There is also the additional capability, where the OnStar product has the capability to automatically transfer data off of the vehicle through the cellular networks and analyzing the data to provide the customer with vehicle usage information, performance status and monthly maintenance service recommendations.  The report recommendations provide preventative maintenance activities that need to be done in the near future and fault codes that enable condition based maintenance that are based on vehicle sensor data and usage data such as how the vehicle is being driven.  The military is trying to move toward with this concept.  In addition, DoD is migrating to commercial based ERP systems or data management systems, so the data can be analyzed off-platform, and actionable maintenance information can be provided back to the maintainer basically as an OnStar capability does. 

 

So explain a little bit more about predictive maintenance and how the military reduces costs by performing work on vehicles when it’s needed, based on the conditions of the part.

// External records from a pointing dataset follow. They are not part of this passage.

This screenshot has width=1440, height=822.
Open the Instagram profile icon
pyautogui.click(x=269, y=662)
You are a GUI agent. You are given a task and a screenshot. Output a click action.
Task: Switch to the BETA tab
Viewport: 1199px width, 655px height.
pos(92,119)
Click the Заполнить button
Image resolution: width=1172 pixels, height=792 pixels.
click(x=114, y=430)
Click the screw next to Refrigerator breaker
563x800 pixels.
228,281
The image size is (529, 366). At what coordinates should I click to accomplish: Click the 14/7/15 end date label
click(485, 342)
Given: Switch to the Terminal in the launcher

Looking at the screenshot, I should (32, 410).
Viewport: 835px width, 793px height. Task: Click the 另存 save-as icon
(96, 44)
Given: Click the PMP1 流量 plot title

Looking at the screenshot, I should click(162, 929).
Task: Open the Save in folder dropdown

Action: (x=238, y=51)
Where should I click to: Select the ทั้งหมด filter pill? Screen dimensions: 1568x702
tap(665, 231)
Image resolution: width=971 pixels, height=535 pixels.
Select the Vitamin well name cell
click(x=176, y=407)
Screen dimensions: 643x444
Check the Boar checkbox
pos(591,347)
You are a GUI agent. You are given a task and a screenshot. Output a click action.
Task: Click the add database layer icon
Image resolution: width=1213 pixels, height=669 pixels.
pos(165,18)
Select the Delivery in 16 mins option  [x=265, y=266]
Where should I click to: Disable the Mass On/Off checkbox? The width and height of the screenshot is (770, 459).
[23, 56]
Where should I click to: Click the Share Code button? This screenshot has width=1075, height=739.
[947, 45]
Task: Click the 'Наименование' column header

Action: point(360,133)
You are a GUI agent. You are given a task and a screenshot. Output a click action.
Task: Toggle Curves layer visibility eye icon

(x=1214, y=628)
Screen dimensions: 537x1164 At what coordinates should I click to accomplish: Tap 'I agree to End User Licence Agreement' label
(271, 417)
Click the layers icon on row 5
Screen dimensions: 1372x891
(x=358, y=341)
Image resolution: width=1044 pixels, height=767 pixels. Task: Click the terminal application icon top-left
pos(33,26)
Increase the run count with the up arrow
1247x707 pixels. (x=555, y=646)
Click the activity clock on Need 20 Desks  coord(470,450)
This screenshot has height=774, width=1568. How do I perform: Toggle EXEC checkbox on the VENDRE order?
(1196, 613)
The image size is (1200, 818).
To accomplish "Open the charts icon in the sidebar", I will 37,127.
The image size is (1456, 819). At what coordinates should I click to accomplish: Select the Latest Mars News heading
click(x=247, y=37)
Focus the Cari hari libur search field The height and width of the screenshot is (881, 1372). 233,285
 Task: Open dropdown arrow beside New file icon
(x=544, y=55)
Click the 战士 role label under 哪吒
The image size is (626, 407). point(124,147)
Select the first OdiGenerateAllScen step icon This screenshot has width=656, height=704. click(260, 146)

The real strength of these technologies, whether it’s for DOD or commercial use is to have sensor based fault detection and prediction algorithms with diagnostic and predictive technology driven maintenance activities because it enables more cost effective asset management. 

For one, this forecasting capability enables the ability to conducted planned maintenance as opposed to unscheduled maintenance.  The military of course doesn’t want to send vehicles out on a mission if they’re going to fail.  So any predictive capability that can provide information such as, ‘the vehicle fuel pump is going to fail in the next 72 hours’ enables the ability to conduct the appropriate scheduled maintenance actions that could be conducted before that mission which are more cost effective when compared to unscheduled maintenance actions after a mission has started. 

It’s the same story in the commercial side.  Before you go on a vacation or any sort of trip, you want to know whether your vehicle is going to have problems, so the appropriate maintenance actions can be implemented before the trip. 

Predictive maintenance capability provides very useful information directly to the maintainer, but it’s also very powerful information technology for the support personnel, who have to get the replacement parts to the maintainer to repair the vehicle.  When something fails on any given system or platform, there’s the maintenance activity, which involves trouble shooting the problem, removing the damaged or failed part, and ordering a new part.  But ordering a new part and waiting for that part to arrive can take a significant amount of time, especially in a military environment where the spare parts might be on the other side of the world.  So as soon as you have a prediction of a part failing while the vehicle is still operational, let’s say with a two weeks forecast, then the vehicle can still be utilized and the maintenance action can be scheduled for when that part is going to arrive in the next week or two which reduces the operational downtime of the vehicle.

So that predictive capability is important for both the maintainer as well as the logistician that is supporting those platforms.